# WHAT NEEDS TO BE DONE:
Print all of the data exactly as written.

# DATA LISTING:

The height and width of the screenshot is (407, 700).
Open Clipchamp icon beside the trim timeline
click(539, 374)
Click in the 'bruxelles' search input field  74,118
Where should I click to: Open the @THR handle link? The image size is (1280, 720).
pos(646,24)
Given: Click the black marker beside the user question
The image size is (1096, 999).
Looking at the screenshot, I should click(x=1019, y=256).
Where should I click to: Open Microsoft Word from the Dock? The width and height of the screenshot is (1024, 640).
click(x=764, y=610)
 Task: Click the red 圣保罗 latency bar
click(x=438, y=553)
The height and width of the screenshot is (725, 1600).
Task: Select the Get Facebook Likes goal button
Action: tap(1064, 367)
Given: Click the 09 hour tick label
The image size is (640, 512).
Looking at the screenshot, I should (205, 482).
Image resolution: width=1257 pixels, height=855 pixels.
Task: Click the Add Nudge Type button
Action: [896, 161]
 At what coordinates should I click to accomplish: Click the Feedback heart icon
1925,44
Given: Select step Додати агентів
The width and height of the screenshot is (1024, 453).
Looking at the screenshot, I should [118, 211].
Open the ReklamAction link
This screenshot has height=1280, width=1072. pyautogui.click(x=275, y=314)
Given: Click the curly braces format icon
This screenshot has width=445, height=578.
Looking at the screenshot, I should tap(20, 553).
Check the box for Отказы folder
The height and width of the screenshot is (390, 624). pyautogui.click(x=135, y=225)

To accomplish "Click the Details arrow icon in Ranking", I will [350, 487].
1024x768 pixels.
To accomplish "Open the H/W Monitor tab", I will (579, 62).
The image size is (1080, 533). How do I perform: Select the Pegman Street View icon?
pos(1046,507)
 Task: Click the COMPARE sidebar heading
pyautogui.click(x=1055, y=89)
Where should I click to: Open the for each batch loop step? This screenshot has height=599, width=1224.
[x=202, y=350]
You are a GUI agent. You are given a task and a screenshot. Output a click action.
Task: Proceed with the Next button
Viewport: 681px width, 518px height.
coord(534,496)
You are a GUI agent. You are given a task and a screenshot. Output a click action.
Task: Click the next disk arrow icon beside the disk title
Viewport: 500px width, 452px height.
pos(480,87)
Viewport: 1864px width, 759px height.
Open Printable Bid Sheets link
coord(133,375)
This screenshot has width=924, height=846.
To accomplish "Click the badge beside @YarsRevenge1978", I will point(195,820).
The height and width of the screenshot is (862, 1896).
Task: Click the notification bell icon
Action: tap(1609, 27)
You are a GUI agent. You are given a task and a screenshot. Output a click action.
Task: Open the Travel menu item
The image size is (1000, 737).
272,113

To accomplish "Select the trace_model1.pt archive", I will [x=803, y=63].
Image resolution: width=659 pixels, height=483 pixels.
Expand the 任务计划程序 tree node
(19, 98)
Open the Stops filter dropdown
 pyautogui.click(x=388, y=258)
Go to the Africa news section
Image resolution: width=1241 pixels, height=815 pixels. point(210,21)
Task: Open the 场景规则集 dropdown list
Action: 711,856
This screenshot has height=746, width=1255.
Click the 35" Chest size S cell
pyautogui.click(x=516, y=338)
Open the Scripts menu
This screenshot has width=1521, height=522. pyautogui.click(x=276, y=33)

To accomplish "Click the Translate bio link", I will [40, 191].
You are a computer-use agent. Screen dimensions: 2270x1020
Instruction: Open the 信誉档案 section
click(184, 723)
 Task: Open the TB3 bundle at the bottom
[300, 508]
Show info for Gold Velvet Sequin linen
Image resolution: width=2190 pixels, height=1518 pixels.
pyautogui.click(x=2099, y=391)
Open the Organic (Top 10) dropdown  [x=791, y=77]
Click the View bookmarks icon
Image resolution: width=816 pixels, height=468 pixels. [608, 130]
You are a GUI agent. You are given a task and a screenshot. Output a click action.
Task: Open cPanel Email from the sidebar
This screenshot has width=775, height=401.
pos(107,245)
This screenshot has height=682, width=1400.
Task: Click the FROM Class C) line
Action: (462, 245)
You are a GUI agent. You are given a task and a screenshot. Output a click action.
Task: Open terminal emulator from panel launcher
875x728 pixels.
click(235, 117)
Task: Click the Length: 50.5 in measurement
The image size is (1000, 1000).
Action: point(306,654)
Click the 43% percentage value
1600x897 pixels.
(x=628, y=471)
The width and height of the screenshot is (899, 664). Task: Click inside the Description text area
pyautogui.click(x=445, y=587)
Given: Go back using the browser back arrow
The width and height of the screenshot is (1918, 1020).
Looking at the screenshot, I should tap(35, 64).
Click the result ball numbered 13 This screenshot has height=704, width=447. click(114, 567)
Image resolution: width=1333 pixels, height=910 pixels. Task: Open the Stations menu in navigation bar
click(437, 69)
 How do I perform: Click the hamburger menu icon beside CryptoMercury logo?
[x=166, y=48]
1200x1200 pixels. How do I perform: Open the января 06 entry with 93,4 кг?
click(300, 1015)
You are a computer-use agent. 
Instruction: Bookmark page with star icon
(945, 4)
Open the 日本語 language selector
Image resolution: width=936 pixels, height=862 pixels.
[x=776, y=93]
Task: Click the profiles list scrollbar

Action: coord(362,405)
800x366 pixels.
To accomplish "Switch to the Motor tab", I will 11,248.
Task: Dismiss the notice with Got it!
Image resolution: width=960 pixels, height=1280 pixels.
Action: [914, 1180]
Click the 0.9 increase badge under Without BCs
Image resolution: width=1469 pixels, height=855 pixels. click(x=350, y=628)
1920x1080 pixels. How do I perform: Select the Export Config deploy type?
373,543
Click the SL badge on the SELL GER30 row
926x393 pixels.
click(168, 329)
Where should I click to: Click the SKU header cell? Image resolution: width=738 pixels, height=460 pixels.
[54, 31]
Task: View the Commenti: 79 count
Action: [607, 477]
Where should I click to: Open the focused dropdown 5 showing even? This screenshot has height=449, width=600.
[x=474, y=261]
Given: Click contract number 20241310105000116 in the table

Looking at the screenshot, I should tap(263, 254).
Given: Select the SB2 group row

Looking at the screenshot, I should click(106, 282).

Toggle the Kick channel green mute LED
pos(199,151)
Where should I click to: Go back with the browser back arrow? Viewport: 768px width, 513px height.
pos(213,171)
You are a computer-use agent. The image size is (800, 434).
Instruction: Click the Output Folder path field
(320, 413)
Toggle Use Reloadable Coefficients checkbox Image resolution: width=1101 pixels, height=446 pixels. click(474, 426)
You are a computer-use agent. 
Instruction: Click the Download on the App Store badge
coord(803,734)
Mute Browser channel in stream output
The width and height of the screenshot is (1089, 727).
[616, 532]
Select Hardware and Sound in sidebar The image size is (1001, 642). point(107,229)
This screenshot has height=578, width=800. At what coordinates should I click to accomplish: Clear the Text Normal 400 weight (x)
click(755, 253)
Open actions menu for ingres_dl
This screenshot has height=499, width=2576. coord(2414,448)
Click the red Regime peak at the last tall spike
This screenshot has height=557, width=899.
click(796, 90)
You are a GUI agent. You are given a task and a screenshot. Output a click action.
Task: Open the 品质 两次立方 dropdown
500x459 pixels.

# ANSWER:
The height and width of the screenshot is (407, 700).
Open Clipchamp icon beside the trim timeline
click(539, 374)
Click in the 'bruxelles' search input field  74,118
Where should I click to: Open the @THR handle link? The image size is (1280, 720).
pos(646,24)
Given: Click the black marker beside the user question
The image size is (1096, 999).
Looking at the screenshot, I should click(x=1019, y=256).
Where should I click to: Open Microsoft Word from the Dock? The width and height of the screenshot is (1024, 640).
click(x=764, y=610)
 Task: Click the red 圣保罗 latency bar
click(x=438, y=553)
The height and width of the screenshot is (725, 1600).
Task: Select the Get Facebook Likes goal button
Action: tap(1064, 367)
Given: Click the 09 hour tick label
The image size is (640, 512).
Looking at the screenshot, I should (205, 482).
Image resolution: width=1257 pixels, height=855 pixels.
Task: Click the Add Nudge Type button
Action: [896, 161]
 At what coordinates should I click to accomplish: Click the Feedback heart icon
1925,44
Given: Select step Додати агентів
The width and height of the screenshot is (1024, 453).
Looking at the screenshot, I should [118, 211].
Open the ReklamAction link
This screenshot has height=1280, width=1072. pyautogui.click(x=275, y=314)
Given: Click the curly braces format icon
This screenshot has width=445, height=578.
Looking at the screenshot, I should tap(20, 553).
Check the box for Отказы folder
The height and width of the screenshot is (390, 624). pyautogui.click(x=135, y=225)

To accomplish "Click the Details arrow icon in Ranking", I will [350, 487].
1024x768 pixels.
To accomplish "Open the H/W Monitor tab", I will (579, 62).
The image size is (1080, 533). How do I perform: Select the Pegman Street View icon?
pos(1046,507)
 Task: Click the COMPARE sidebar heading
pyautogui.click(x=1055, y=89)
Where should I click to: Open the for each batch loop step? This screenshot has height=599, width=1224.
[x=202, y=350]
You are a GUI agent. You are given a task and a screenshot. Output a click action.
Task: Proceed with the Next button
Viewport: 681px width, 518px height.
coord(534,496)
You are a GUI agent. You are given a task and a screenshot. Output a click action.
Task: Click the next disk arrow icon beside the disk title
Viewport: 500px width, 452px height.
pos(480,87)
Viewport: 1864px width, 759px height.
Open Printable Bid Sheets link
coord(133,375)
This screenshot has width=924, height=846.
To accomplish "Click the badge beside @YarsRevenge1978", I will point(195,820).
The height and width of the screenshot is (862, 1896).
Task: Click the notification bell icon
Action: tap(1609, 27)
You are a GUI agent. You are given a task and a screenshot. Output a click action.
Task: Open the Travel menu item
The image size is (1000, 737).
272,113

To accomplish "Select the trace_model1.pt archive", I will [x=803, y=63].
Image resolution: width=659 pixels, height=483 pixels.
Expand the 任务计划程序 tree node
(19, 98)
Open the Stops filter dropdown
 pyautogui.click(x=388, y=258)
Go to the Africa news section
Image resolution: width=1241 pixels, height=815 pixels. point(210,21)
Task: Open the 场景规则集 dropdown list
Action: 711,856
This screenshot has height=746, width=1255.
Click the 35" Chest size S cell
pyautogui.click(x=516, y=338)
Open the Scripts menu
This screenshot has width=1521, height=522. pyautogui.click(x=276, y=33)

To accomplish "Click the Translate bio link", I will [40, 191].
You are a computer-use agent. Screen dimensions: 2270x1020
Instruction: Open the 信誉档案 section
click(184, 723)
 Task: Open the TB3 bundle at the bottom
[300, 508]
Show info for Gold Velvet Sequin linen
Image resolution: width=2190 pixels, height=1518 pixels.
pyautogui.click(x=2099, y=391)
Open the Organic (Top 10) dropdown  [x=791, y=77]
Click the View bookmarks icon
Image resolution: width=816 pixels, height=468 pixels. [608, 130]
You are a GUI agent. You are given a task and a screenshot. Output a click action.
Task: Open cPanel Email from the sidebar
This screenshot has width=775, height=401.
pos(107,245)
This screenshot has height=682, width=1400.
Task: Click the FROM Class C) line
Action: (462, 245)
You are a GUI agent. You are given a task and a screenshot. Output a click action.
Task: Open terminal emulator from panel launcher
875x728 pixels.
click(235, 117)
Task: Click the Length: 50.5 in measurement
The image size is (1000, 1000).
Action: point(306,654)
Click the 43% percentage value
1600x897 pixels.
(x=628, y=471)
The width and height of the screenshot is (899, 664). Task: Click inside the Description text area
pyautogui.click(x=445, y=587)
Given: Go back using the browser back arrow
The width and height of the screenshot is (1918, 1020).
Looking at the screenshot, I should tap(35, 64).
Click the result ball numbered 13 This screenshot has height=704, width=447. click(114, 567)
Image resolution: width=1333 pixels, height=910 pixels. Task: Open the Stations menu in navigation bar
click(437, 69)
 How do I perform: Click the hamburger menu icon beside CryptoMercury logo?
[x=166, y=48]
1200x1200 pixels. How do I perform: Open the января 06 entry with 93,4 кг?
click(300, 1015)
You are a computer-use agent. 
Instruction: Bookmark page with star icon
(945, 4)
Open the 日本語 language selector
Image resolution: width=936 pixels, height=862 pixels.
[x=776, y=93]
Task: Click the profiles list scrollbar

Action: coord(362,405)
800x366 pixels.
To accomplish "Switch to the Motor tab", I will 11,248.
Task: Dismiss the notice with Got it!
Image resolution: width=960 pixels, height=1280 pixels.
Action: [914, 1180]
Click the 0.9 increase badge under Without BCs
Image resolution: width=1469 pixels, height=855 pixels. click(x=350, y=628)
1920x1080 pixels. How do I perform: Select the Export Config deploy type?
373,543
Click the SL badge on the SELL GER30 row
926x393 pixels.
click(168, 329)
Where should I click to: Click the SKU header cell? Image resolution: width=738 pixels, height=460 pixels.
[54, 31]
Task: View the Commenti: 79 count
Action: [607, 477]
Where should I click to: Open the focused dropdown 5 showing even? This screenshot has height=449, width=600.
[x=474, y=261]
Given: Click contract number 20241310105000116 in the table

Looking at the screenshot, I should tap(263, 254).
Given: Select the SB2 group row

Looking at the screenshot, I should click(106, 282).

Toggle the Kick channel green mute LED
pos(199,151)
Where should I click to: Go back with the browser back arrow? Viewport: 768px width, 513px height.
pos(213,171)
You are a computer-use agent. The image size is (800, 434).
Instruction: Click the Output Folder path field
(320, 413)
Toggle Use Reloadable Coefficients checkbox Image resolution: width=1101 pixels, height=446 pixels. click(474, 426)
You are a computer-use agent. 
Instruction: Click the Download on the App Store badge
coord(803,734)
Mute Browser channel in stream output
The width and height of the screenshot is (1089, 727).
[616, 532]
Select Hardware and Sound in sidebar The image size is (1001, 642). point(107,229)
This screenshot has height=578, width=800. At what coordinates should I click to accomplish: Clear the Text Normal 400 weight (x)
click(755, 253)
Open actions menu for ingres_dl
This screenshot has height=499, width=2576. coord(2414,448)
Click the red Regime peak at the last tall spike
This screenshot has height=557, width=899.
click(796, 90)
You are a GUI agent. You are given a task and a screenshot. Output a click action.
Task: Open the 品质 两次立方 dropdown
500x459 pixels.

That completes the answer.